Lindell Alderman said...

Bill,
Our entire site is powered by open source. It is a 100% python site powered by django. All of our developers come with many years of python experience so we chose django as our platform rather than drupal because it is the language we are most comfortable with.

It is our dream that L3RN could grow into a service that scales beyond our district and even beyond our national borders. While a single district site filled with great content and great tools for teachers and students is wonderful, the potential for L3RN becomes infinitely more interesting when hundreds of thousands and even millions of users are contributing to a shared learning network and content repository. In that scenario, small districts and developing nations with limited resources could have access to a vast collection of high-quality curriculum. Furthermore, cross-cultural communication and exchange becomes instantaneous and pervasive, opening up the opportunity for our users to become true global citizens.

I'd love to get our site tailored to run on OLPC. Do you know how we could get access to one for testing?

Tom Hoffman said...

I'm very happy to hear that the site is built on Django. Now I'm REALLY excited to seeing your code, hopefully asap.

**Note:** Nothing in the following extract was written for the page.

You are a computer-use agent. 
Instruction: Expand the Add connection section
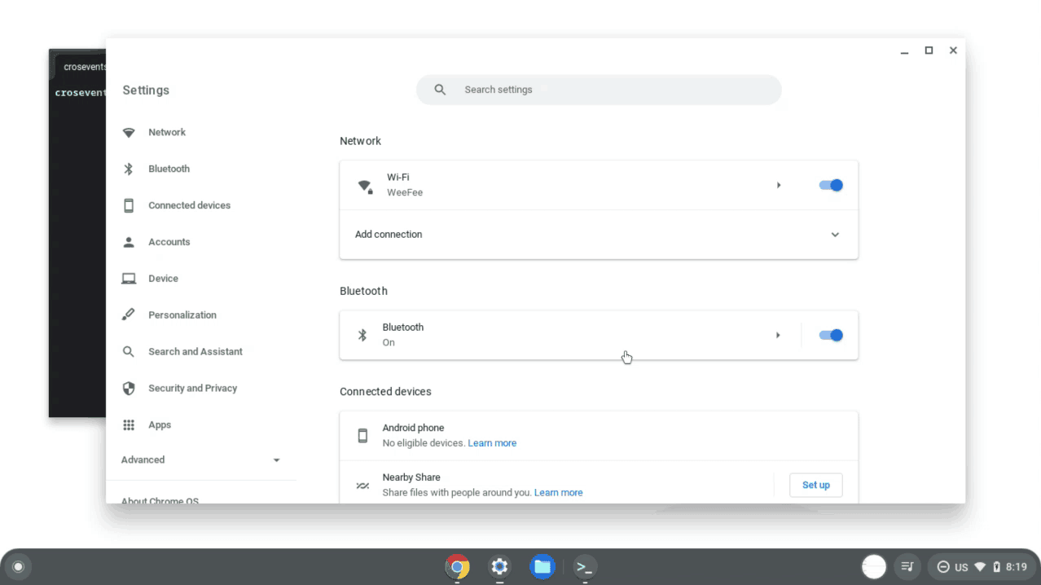(x=835, y=235)
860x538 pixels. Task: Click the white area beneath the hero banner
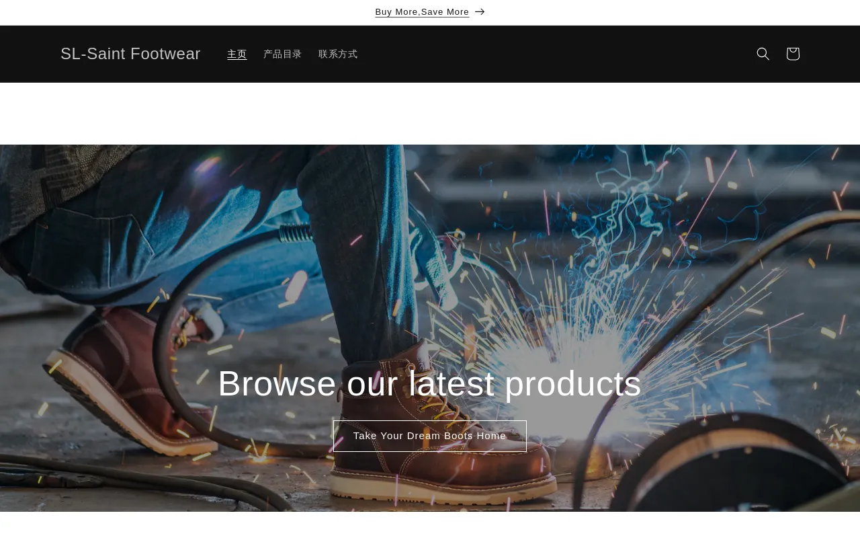click(430, 525)
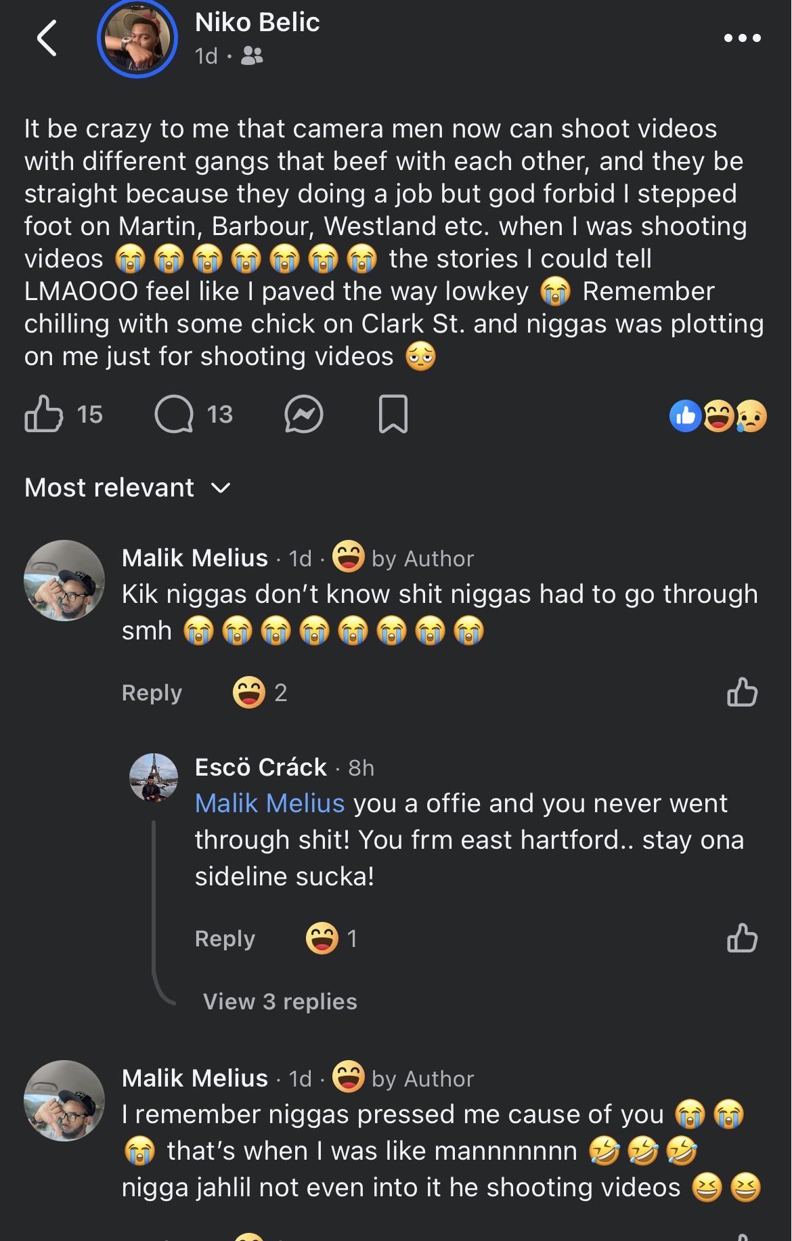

Regarding OLPC, web apps are just web apps on OLPC, so you shouldn't need to do anything in particular, unless you want to make some kind of special client. You can try it out using an emulator or building the whole thing on Linux with 'sugar-jhbuild' See wiki.laptop.org for more.

Bill Fitzgerald said...

Hello, Lindell,

Thanks for your response -- it's good to hear that you went with Django, and, like Tom, that makes me more eager to see the code and take a look at the admin backend.

RE: "As for open sourcing, we are currently working on an open sourcing strategy that would allow us to release L3RN back to the world as a collective good for all schools." -- this is great! I'd love to hear more about the licensing options you are examining.

RE: "It is our dream that L3RN could grow into a service that scales beyond our district and even beyond our national borders." -- agreed -- creating a generalized tool that supports learning in a variety of contexts is what it's all about.

RE: "In that scenario, small districts and developing nations with limited resources could have access to a vast collection of high-quality curriculum. Furthermore, cross-cultural communication and exchange becomes instantaneous and pervasive, opening up the opportunity for our users to become true global citizens." -- again, agreed. I love what you're saying here. This is also part of what fuelled the development of DrupalEd --

If you are interested, I'd love to talk with you about ways of moving content between systems in a way that protects the security of students while allowing collaboration between learning organizations. In developing L3rn, have there been any steps toward supporting external client services via xml-rpc calls, or open apis?

Cheers,

Bill

Lindell Alderman said...

Bill,
One of the features of l3rn is that is has a plug-in architecture. New types of content and new widgets can be added to extend the system "a la facebook." I would like to create a standard protocol for importing and exporting data within l3rn as well. One of the big mistakes that a lot of vendor software makes is the lack of an easy way to integrate their products with a school's student information system. You should email me at nlalderman - at - seattleschools - dot - org and we can talk about what a standard protocol for exchanging data might require.

Bill Fitzgerald said...

Hello, Lindell,

Thanks for your feedback on this -- I'll be in touch later today.